Will Smith says he’s been called the “N-word” more than 10 times by Philly cops and explains why he chose not to make a slave movie until now.

In an interview with political commentator #AngelaRye, Smith spoke on a variety of issues, including race, the #BlackLivesMatters movement, the experience of a Black male actor, and more. First, Smith spoke on how he feels about the coronavirus pandemic and the world’s response to #GeorgeFloyd’s murder.

“We are in a circumstance that we have never been before,” said Smith. “The entire globe has stood up and said to the African American people, ‘We see you and we hear you. How can we help?’ We’ve never been there before.” Rye also asked Smith to speak on the misconceptions of Black celebs and their experiences with police brutality and racism.

“I grew up under Mayor Rizzo.

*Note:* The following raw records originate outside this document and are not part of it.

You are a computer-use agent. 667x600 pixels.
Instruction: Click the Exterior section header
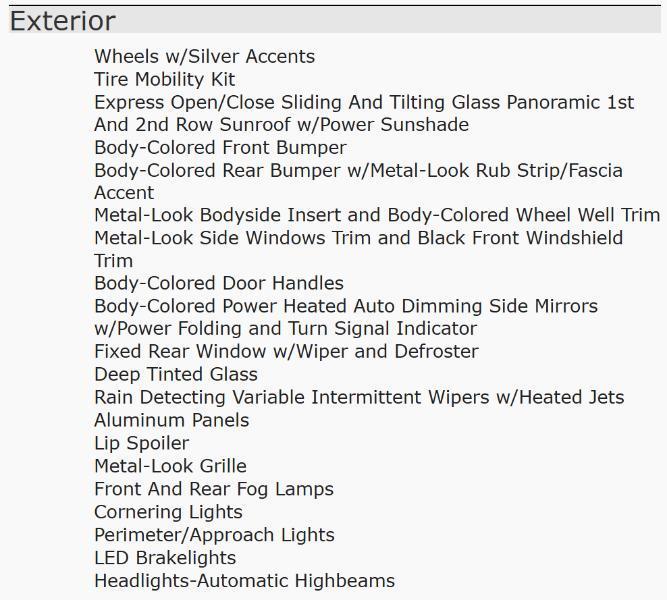[x=63, y=21]
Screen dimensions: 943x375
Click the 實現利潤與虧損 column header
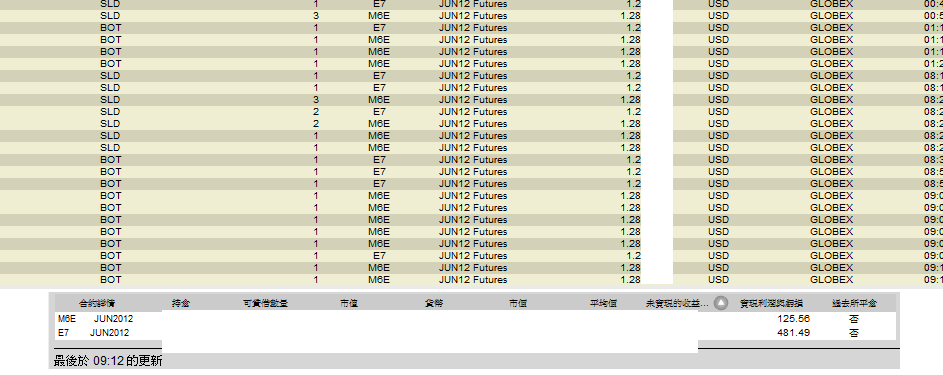point(771,303)
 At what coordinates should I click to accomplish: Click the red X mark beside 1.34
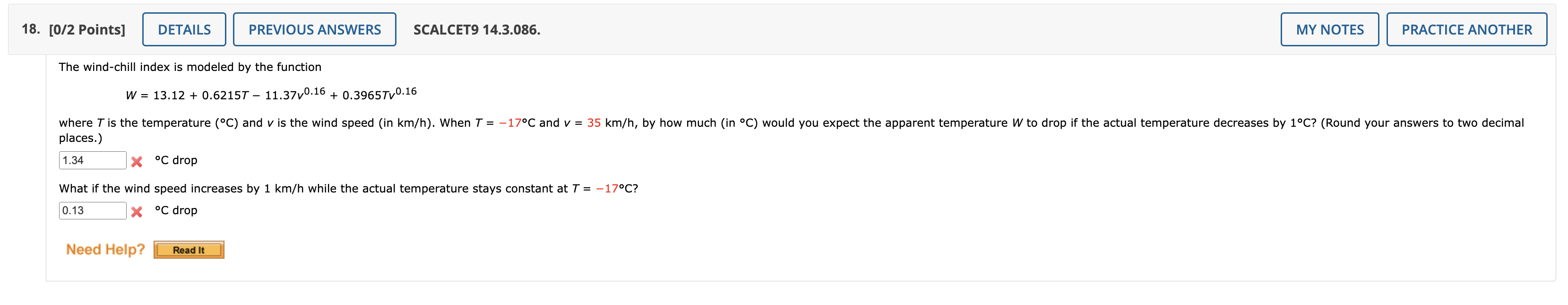pyautogui.click(x=137, y=161)
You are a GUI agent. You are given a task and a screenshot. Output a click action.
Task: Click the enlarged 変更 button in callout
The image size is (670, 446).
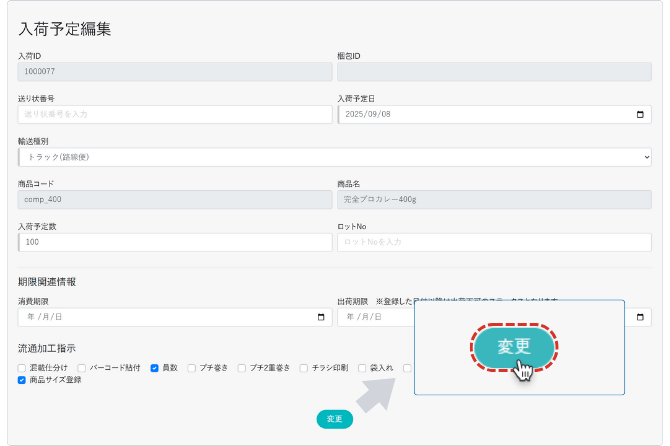click(x=513, y=346)
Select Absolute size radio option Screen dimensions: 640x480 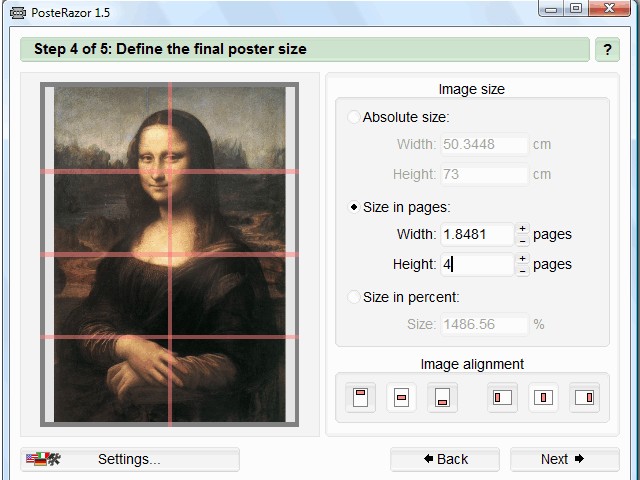(353, 117)
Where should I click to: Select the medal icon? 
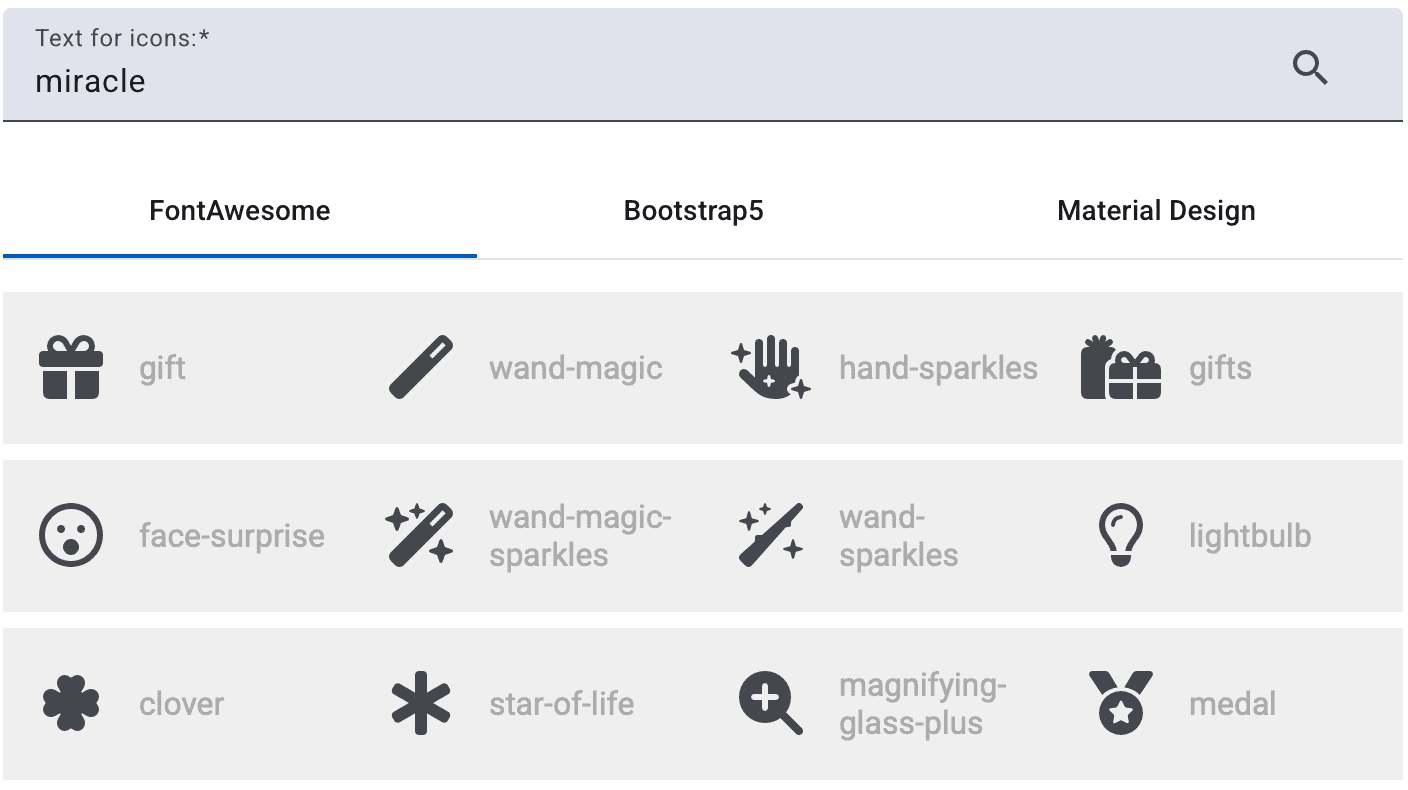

He went from the chief of police to becoming the mayor, and he had an iron hand,” Smith said of the former Philadelphia mayor. “I’ve been called nigger by the cops in Philly on more than 10 occasions. I got stopped frequently. So, I understand what it’s like to be in those circumstances with the police to feel like you’ve been occupied, it’s an occupying force. But I went to school in the suburbs, I went to Catholic school. So I understand what the disparities are in a really interesting way. White kids were happy when the cops showed up, and my heart always started pounding. There’s a part of this that people who don’t grow up in that you just can’t comprehend. You just can’t comprehend what it feels like you live in an occupied territory.”

He even spoke on the experience of being a Black father with two Black sons. “I got two Black sons running around so when I saw this cop with his hands in his pockets, I’m like ‘What is going on inside of a person’s mind to just be able to do that to another person?’ You know for me it comes down to after you get beyond the rage. Rage is justified under oppression. IT can also be really dangerous. You have to be careful not to be consumed by your own rage. And that’s something that I’ve worked really hard on,” said Smith. ”I was really encouraged by how powerfully this generation was able to hold that mirror, and then the response of the world seeing and responding.”

Will Smith has never portrayed a slave in a film or acted in a slave narrative film. His first will be the upcoming movie, “Emancipation.” “For my career, my whole approach to building an image and to building something that young Black kids and kids around the world could aspire to, one of the major aspects of that is…I was strictly only creating images that were of the highest intelligence, the highest power. I need to be as high and fly as high as I could possibly fly so Black kids could see that kind of fly. And really all kids could see that type of flying as something that not only white movie stars could do,” Smith explained.

For me and for what my role is in ”the community; the reason I chose “Emancipation” is more than ever…we have to understand the reality of where we came from. The problem is that theirs an absence of knowledge about the history,” Smith said. ”It’s really difficult to elevate without the knowledge and wisdom being presented in a way that the youth among us in their most powerful form are also educated.”